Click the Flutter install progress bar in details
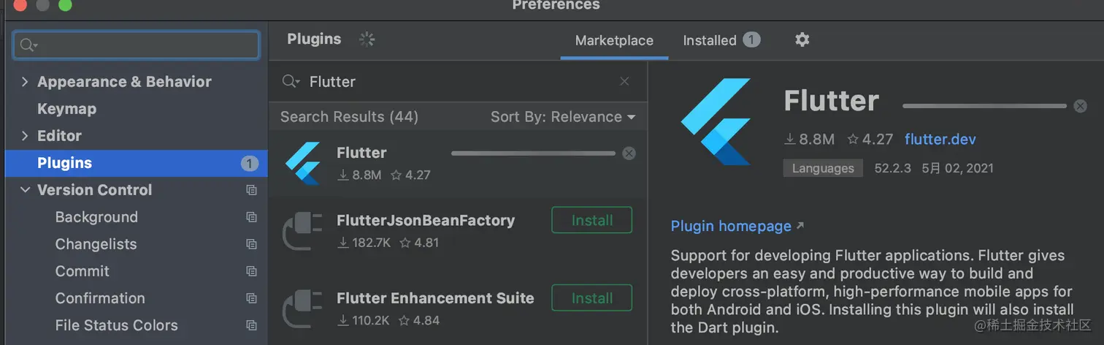 click(x=984, y=106)
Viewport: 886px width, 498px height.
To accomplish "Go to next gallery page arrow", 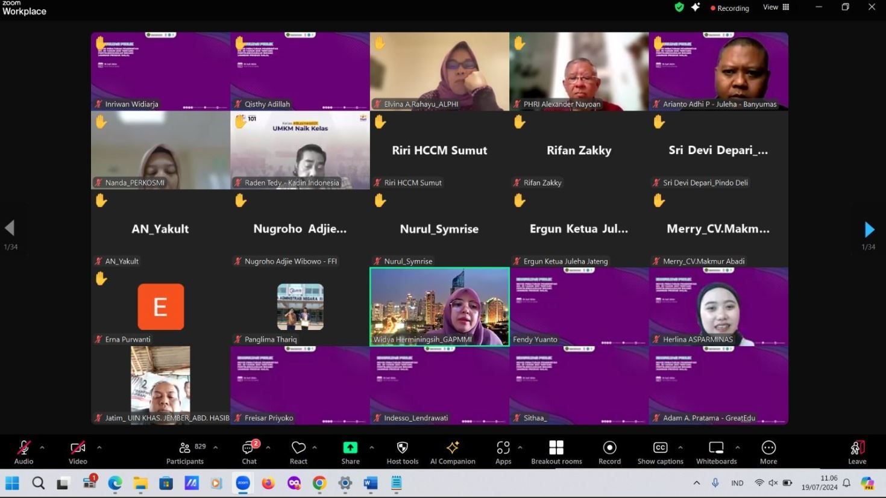I will [x=869, y=229].
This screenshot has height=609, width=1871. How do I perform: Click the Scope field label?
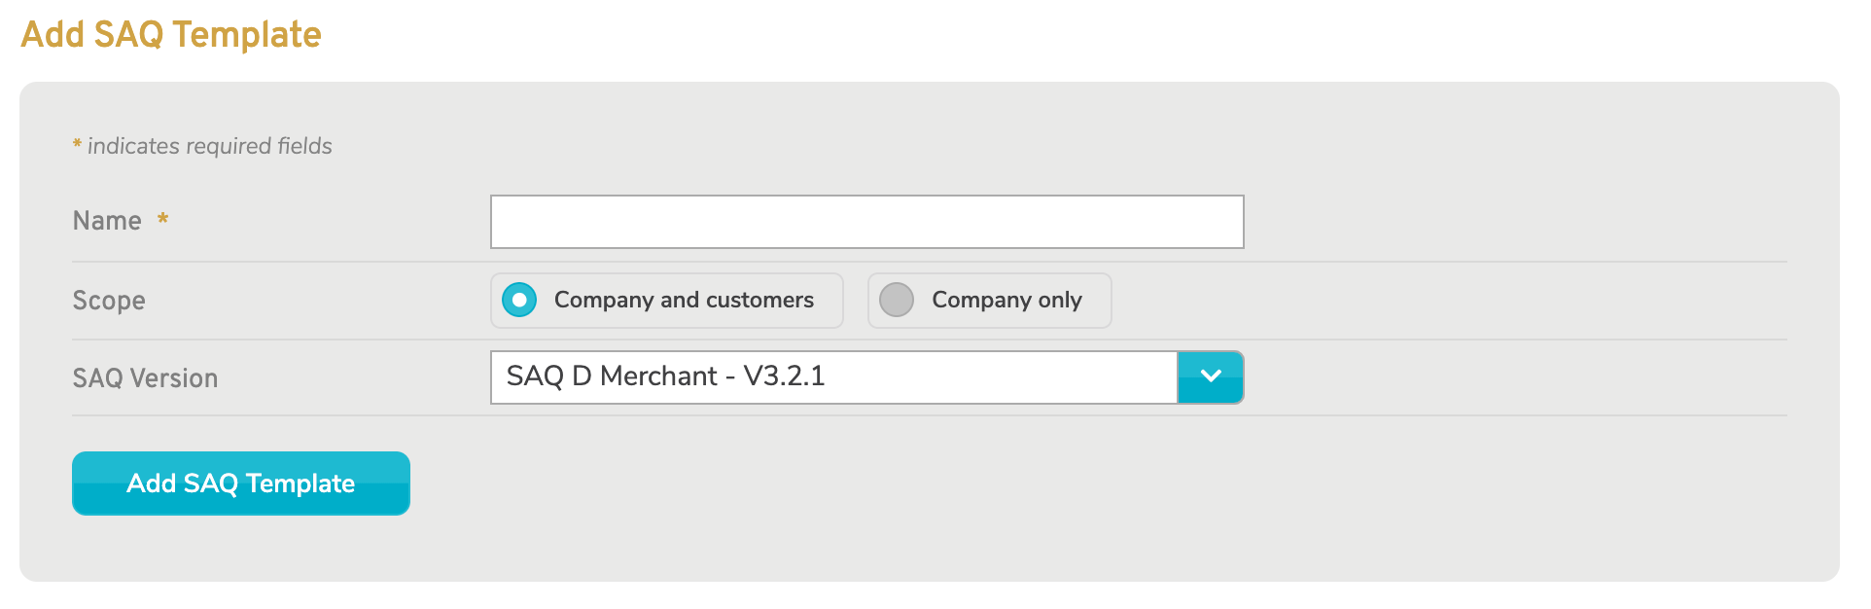click(x=109, y=301)
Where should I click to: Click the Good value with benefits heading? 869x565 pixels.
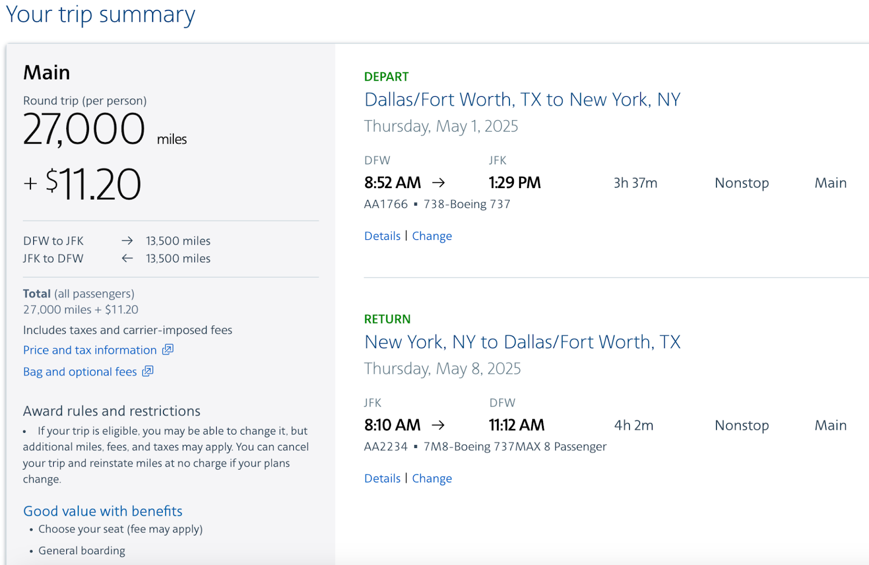coord(103,511)
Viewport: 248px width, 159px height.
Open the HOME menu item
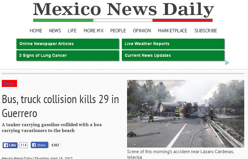pos(36,30)
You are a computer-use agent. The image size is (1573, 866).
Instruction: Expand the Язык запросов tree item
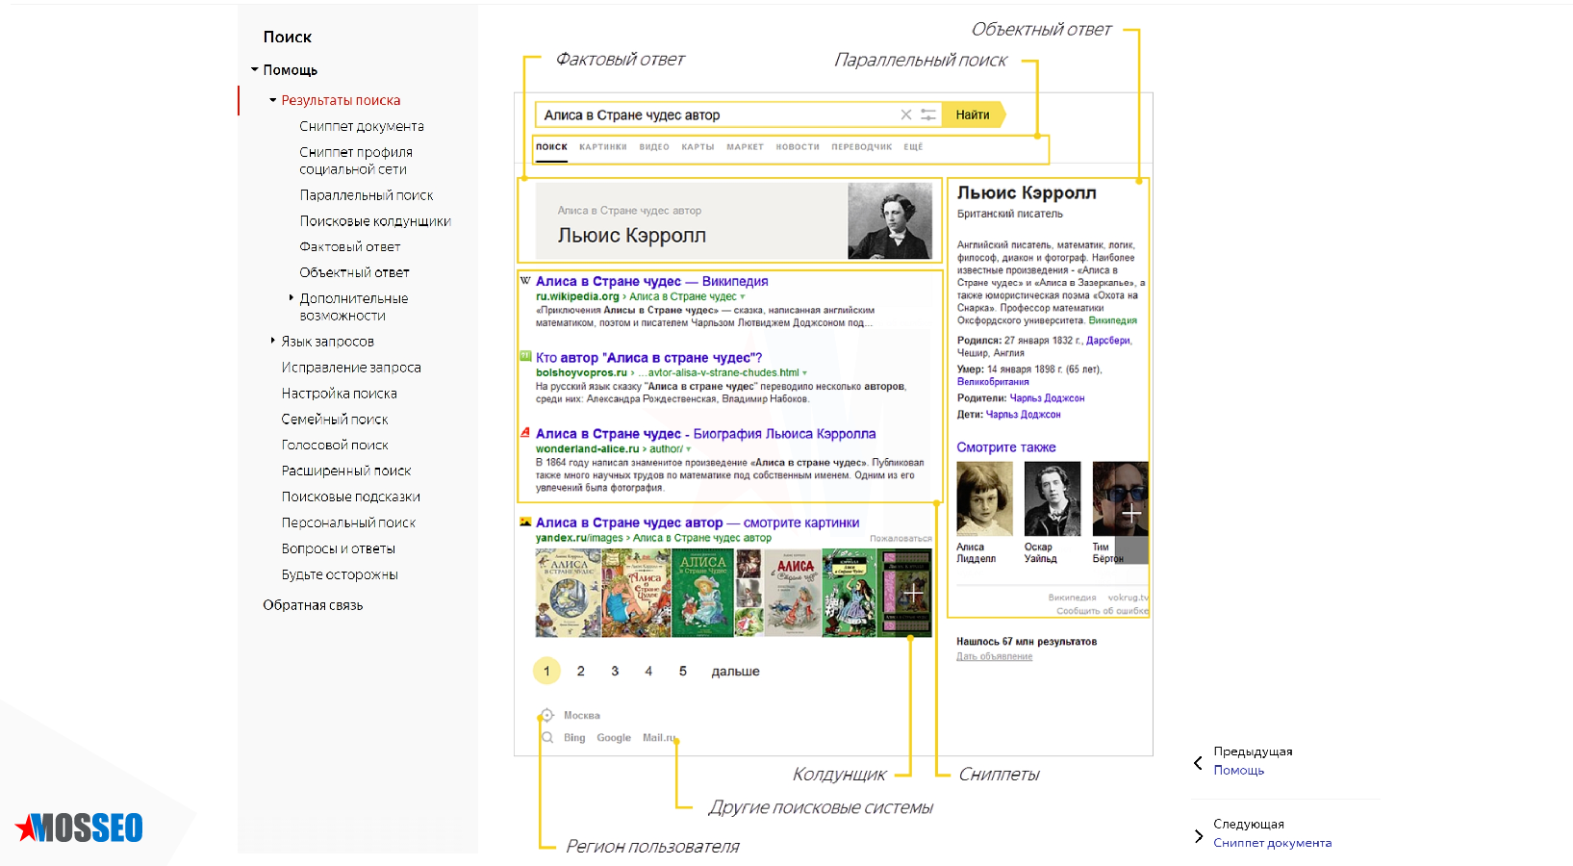[x=273, y=341]
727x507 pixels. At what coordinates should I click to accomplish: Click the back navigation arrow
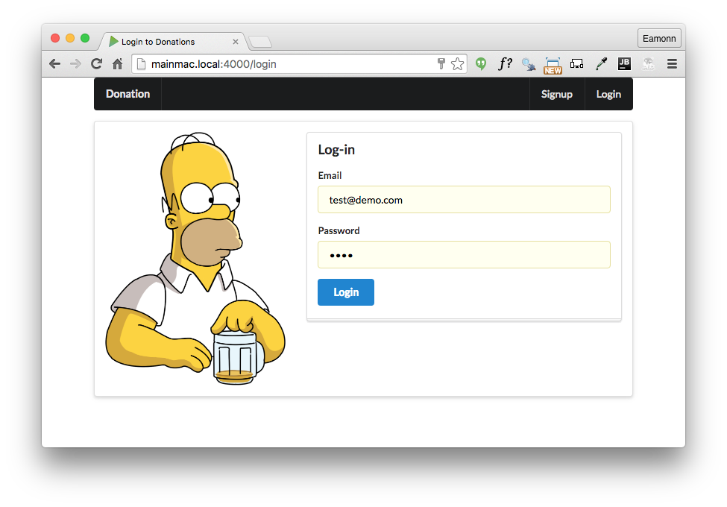54,64
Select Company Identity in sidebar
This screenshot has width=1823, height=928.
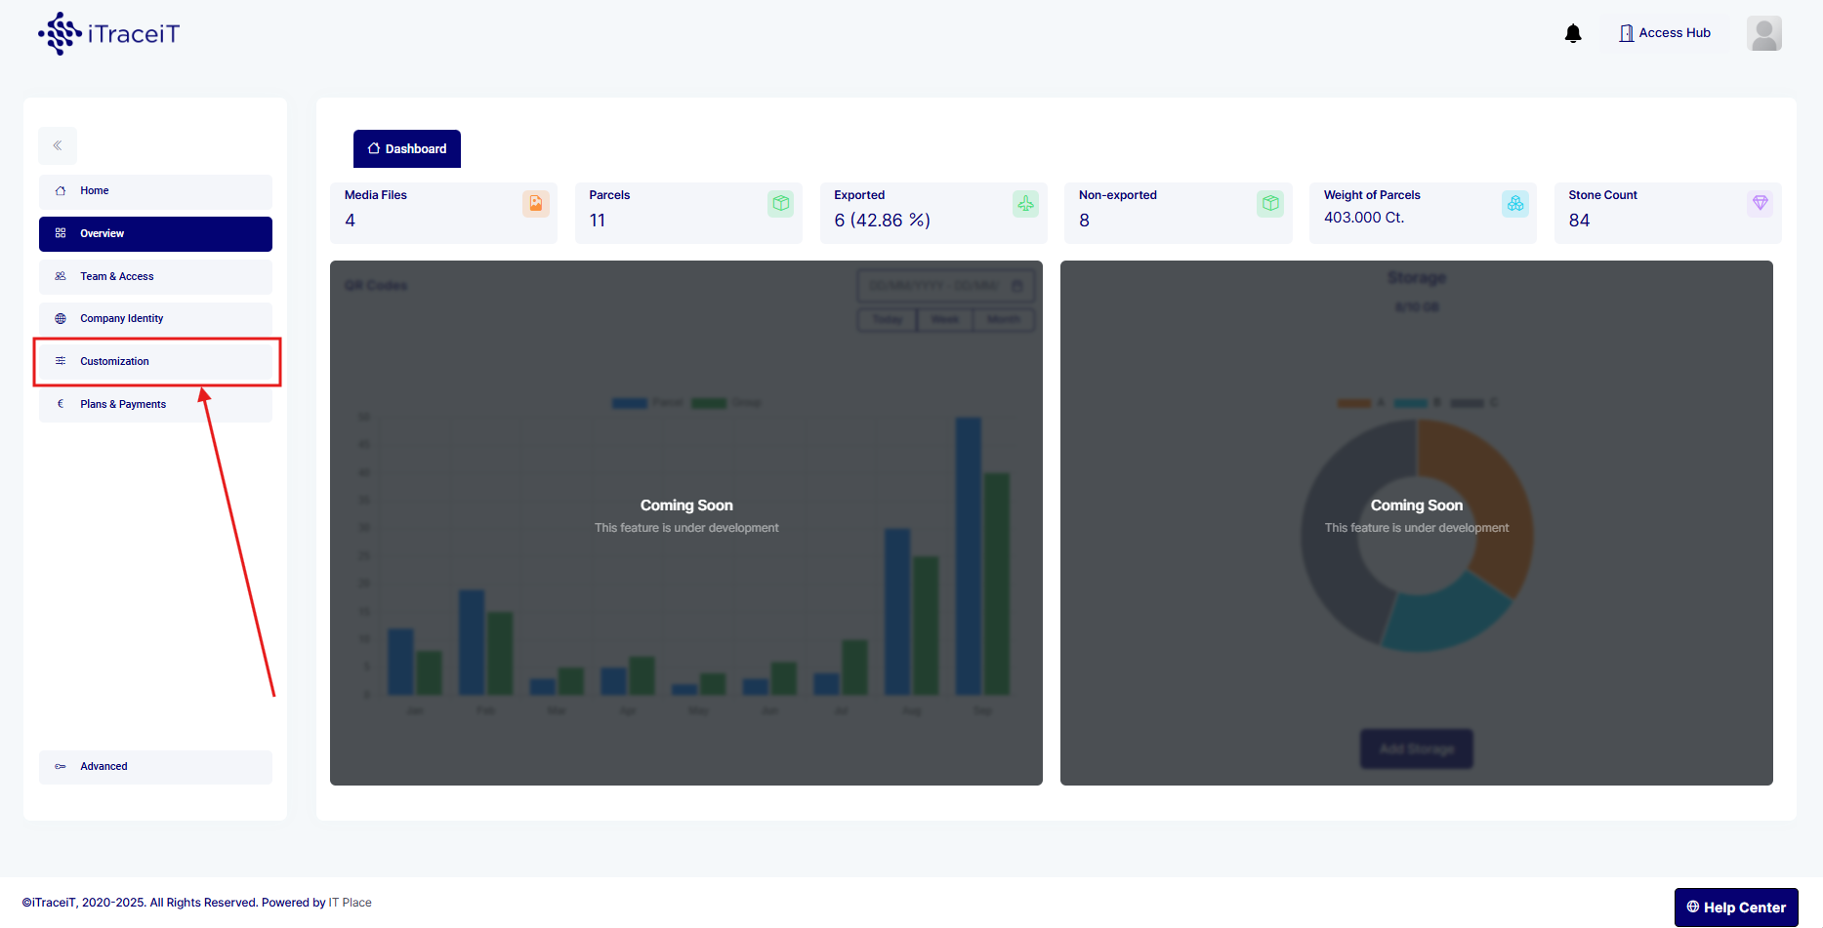155,318
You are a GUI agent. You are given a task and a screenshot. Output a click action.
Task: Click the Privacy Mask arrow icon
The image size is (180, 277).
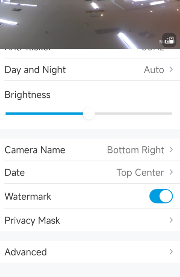171,220
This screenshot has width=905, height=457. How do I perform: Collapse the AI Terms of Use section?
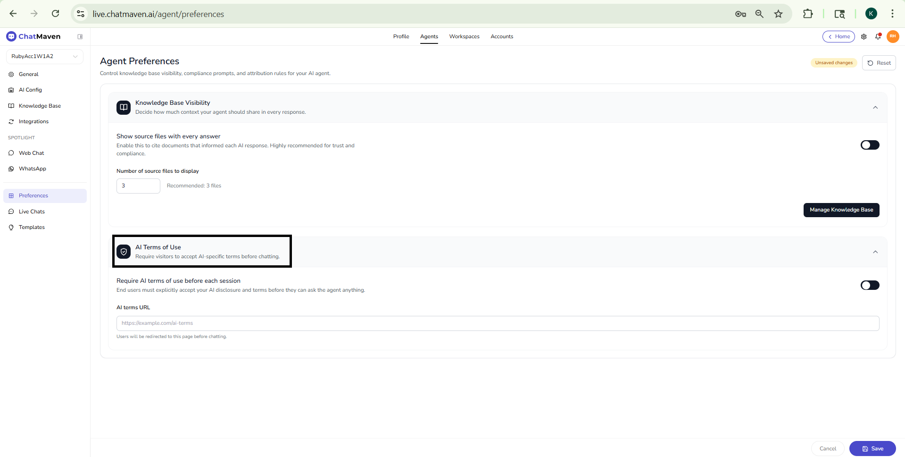point(875,252)
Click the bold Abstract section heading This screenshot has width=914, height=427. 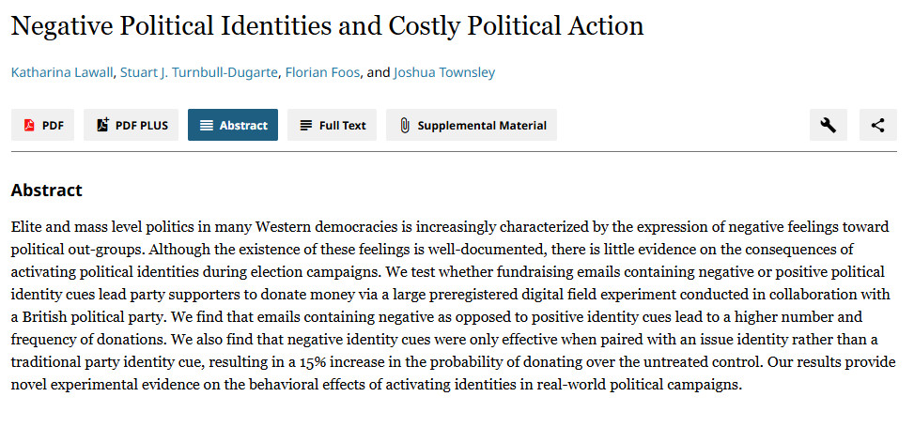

□ □ □ □ □

## WHAT IS BEING ASKED
Which lines of the material contain the string "Viewport"? List each of them.

## EXERCISE OUTPUT
Viewport: 886px width, 498px height.
Viewport: 248px width, 159px height.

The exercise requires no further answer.